Despite the prospect of tightening monetary conditions, and policy uncertainty surrounding a tumultuous administration led by US President Donald Trump, the local bond market held up strongly providing decent yields for bond investors.
The Quantshop MGS All-Index and BPAM Corp Bond All-Index yielded 1-year returns of 5.60% and 5.28% respectively in 2017.
Real Money Investors to Stem Fund Outflows
Underpinned by sound economic fundamentals, an increase in external reserves, along with an expansion in the current account surplus – we see these improving fiscal conditions to be supportive of fund flows into the local bond market.
The Ringgit has been on a steady climb and has rallied by over 3.66% YTD (as at 30 January), closing at 3.899 and would strengthen the risk-appetite for Ringgit-denominated bonds among investors.
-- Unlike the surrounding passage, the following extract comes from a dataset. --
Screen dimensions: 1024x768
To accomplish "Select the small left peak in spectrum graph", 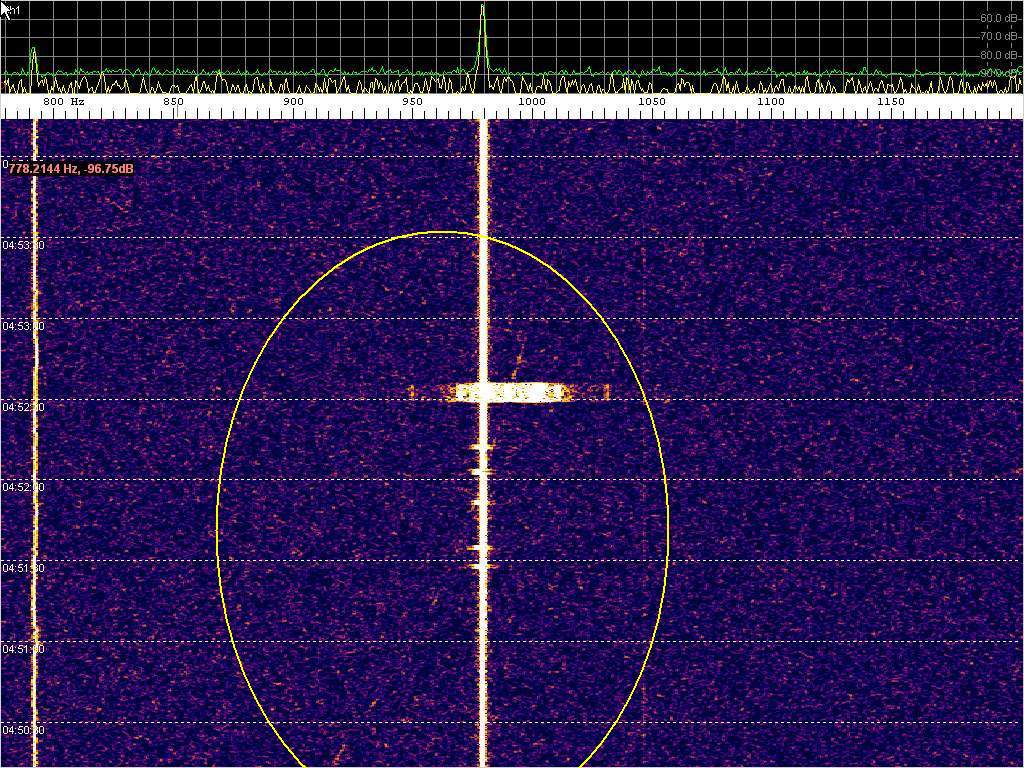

Overall net inflows of foreign debt securities increased by RM2.7 billion in December’17, buoyed by inflows into both MGS of RM4.1 billion and GII of RM0.6 billion. Total foreign holdings of both MGS and GII, accordingly rose to 45.1% and 6.9% respectively in December.
Due to this recent large accumulation of government debt by foreign investors, some risk of reversal cannot be discounted, especially if the Ringgit strength starts to wane.
However, we do note that a large portion of the foreign flows are from real money investors such as pension funds, sovereign wealth funds and asset management companies who hold a more longer-term view in their investment horizons and tend to be more sticky.
Yields to Hold Up in Tightening Environment
Dispelling any further uncertainty of the timing of its interest rate hike decision, Bank Negara Malaysia (BNM) went ahead and pulled the trigger to raise its benchmark interest rate by 25bps to 3.25% at its policy meeting on 25 January.
We view the rate hike as more of a reversal from the central bank’s decision to cut rates in 2016 to pre-empt headwinds from the surprise Brexit vote, as opposed to the central bank signalling a more aggressive tightening bias.
The rate hike was not entirely unexpected given the fundamental strength seen in the broader economy, and the stronger growth outlook expected for 2018. The government is already forecasting a growth of 5.5% for 2018 on expectations that global trade and rising domestic spending will provide support.